Une façon originale et controversée de lutter contre le narcotrafic. L’ambassade américaine à Bogota a annoncé ce vendredi que la Colombie a repris les épandages de glyphosate par les airs pour lutter contre la prolifération des champs de coca, plante dont est issue la cocaïne.
Les Etats-Unis de Donald Trump mettent une forte pression sur la Colombie, plus gros producteur de cocaïne, pour qu’elle jugule le narcotrafic, alors que la production et les exportations de cette drogue ont augmenté depuis l’arrivée au pouvoir de Gustavo Petro.
«La Colombie a commencé la destruction de cultures de coca avec des drones», et le soutien du gouvernement américain, a annoncé sur X l’ambassade des Etats-Unis dans la capitale colombienne.

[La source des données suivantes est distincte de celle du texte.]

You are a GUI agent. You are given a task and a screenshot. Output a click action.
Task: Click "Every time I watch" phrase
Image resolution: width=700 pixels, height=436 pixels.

«Cette technologie pourrait être fondamentale : moins de cultures de coca, plus de sécurité en Colombie, moins de drogues mortelles qui arrivent dans les rues américaines», s’est-elle félicitée.
Une pratique à risques
Les épandages de glyphosate par avions avaient été interdits en Colombie en 2015 en raison des risques pour la santé humaine.
Mais le président Gustavo Petro, qui avait constamment critiqué l’utilisation du glyphosate lorsqu’il était sénateur d’opposition, a revu sa position. Son gouvernement avait annoncé en décembre dernier la reprise de cette pratique, répondant aux exigences américaines.
Les relations bilatérales se sont quelque peu détendues depuis une rencontre au début du mois entre Gustavo Petro et Donald Trump, qui ont semblé trouver un terrain d’entente après des mois d’escalade verbale.
La nouvelle mesure prévoit que les drones voleront à une altitude maximale de 1,5 mètre au-dessus des plants de coca et procéderont à une pulvérisation contrôlée afin d’éviter que le produit chimique n’affecte les populations riveraines ou les écosystèmes, a souligné le ministre de la Justice par intérim, Andrés Idárraga.
L’épandage aura lieu dans les fiefs du trafic de drogue où les organisations armées «contraignent les agriculteurs à cultiver des feuilles de coca», a-t-il précisé.
Des habitants s’opposent au glyphosate pour des raisons de santé et parce qu’il détruit les cultures légales. Ils ont également signalé des malformations congénitales à la suite d’épandages. L’Organisation mondiale de la Santé (OMS) met en garde contre les effets potentiellement cancérogènes de cet herbicide particulièrement efficace.